RECORDED DATA:
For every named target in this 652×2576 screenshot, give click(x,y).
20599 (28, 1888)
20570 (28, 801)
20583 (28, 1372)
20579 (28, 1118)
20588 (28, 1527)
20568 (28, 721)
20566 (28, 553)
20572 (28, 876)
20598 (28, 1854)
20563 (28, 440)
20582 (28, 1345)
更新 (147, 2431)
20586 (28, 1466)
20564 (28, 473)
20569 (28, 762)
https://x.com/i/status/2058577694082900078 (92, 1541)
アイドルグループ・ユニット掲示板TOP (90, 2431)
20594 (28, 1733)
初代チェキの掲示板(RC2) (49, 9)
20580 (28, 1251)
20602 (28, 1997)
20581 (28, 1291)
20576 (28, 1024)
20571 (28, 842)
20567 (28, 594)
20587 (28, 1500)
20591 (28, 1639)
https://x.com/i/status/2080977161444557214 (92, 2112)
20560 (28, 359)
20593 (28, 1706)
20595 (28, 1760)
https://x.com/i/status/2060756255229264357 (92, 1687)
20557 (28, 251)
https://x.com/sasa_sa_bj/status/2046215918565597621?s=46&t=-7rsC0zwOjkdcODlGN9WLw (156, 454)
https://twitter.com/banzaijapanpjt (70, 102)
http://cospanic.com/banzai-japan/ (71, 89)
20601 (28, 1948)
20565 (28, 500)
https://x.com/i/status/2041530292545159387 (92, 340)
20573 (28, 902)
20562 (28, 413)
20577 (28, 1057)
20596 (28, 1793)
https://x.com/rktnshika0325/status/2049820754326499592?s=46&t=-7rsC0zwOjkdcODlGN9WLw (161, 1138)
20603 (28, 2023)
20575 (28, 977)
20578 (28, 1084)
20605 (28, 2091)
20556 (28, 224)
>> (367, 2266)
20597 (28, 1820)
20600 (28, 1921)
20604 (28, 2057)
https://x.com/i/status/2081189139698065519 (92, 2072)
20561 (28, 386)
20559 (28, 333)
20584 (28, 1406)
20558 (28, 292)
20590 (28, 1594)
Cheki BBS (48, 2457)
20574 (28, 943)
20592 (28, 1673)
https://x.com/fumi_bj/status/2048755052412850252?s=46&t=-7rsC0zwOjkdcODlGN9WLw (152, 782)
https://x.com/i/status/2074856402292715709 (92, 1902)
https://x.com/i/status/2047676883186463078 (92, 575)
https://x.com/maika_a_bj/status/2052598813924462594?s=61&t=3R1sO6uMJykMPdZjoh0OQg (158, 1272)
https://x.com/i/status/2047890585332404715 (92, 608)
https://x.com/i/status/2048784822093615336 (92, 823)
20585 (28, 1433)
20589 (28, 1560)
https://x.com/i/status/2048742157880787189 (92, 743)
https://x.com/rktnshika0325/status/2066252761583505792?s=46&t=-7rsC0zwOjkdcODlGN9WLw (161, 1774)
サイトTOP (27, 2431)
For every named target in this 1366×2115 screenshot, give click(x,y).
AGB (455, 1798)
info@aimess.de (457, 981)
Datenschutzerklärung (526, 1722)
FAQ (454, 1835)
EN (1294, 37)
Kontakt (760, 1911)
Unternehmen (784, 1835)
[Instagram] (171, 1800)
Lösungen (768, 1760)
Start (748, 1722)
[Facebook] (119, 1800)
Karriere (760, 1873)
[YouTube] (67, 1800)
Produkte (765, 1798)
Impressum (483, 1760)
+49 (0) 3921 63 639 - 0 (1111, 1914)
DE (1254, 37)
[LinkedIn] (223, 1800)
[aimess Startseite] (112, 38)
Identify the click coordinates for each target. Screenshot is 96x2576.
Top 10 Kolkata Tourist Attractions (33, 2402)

PROBLEM DETAILS: The response should be an exact copy of the lines from the one with "20589 (28, 1560)" through the end of the data, with no other text.

ANSWER SPACE:
20589 (28, 1560)
https://x.com/i/status/2048742157880787189 (92, 743)
https://x.com/rktnshika0325/status/2066252761583505792?s=46&t=-7rsC0zwOjkdcODlGN9WLw (161, 1774)
サイトTOP (27, 2431)
For every named target in this 1366×2115 screenshot, give click(x,y).
AGB (455, 1798)
info@aimess.de (457, 981)
Datenschutzerklärung (526, 1722)
FAQ (454, 1835)
EN (1294, 37)
Kontakt (760, 1911)
Unternehmen (784, 1835)
[Instagram] (171, 1800)
Lösungen (768, 1760)
Start (748, 1722)
[Facebook] (119, 1800)
Karriere (760, 1873)
[YouTube] (67, 1800)
Produkte (765, 1798)
Impressum (483, 1760)
+49 (0) 3921 63 639 - 0 (1111, 1914)
DE (1254, 37)
[LinkedIn] (223, 1800)
[aimess Startseite] (112, 38)
Identify the click coordinates for each target. Screenshot is 96x2576.
Top 10 Kolkata Tourist Attractions (33, 2402)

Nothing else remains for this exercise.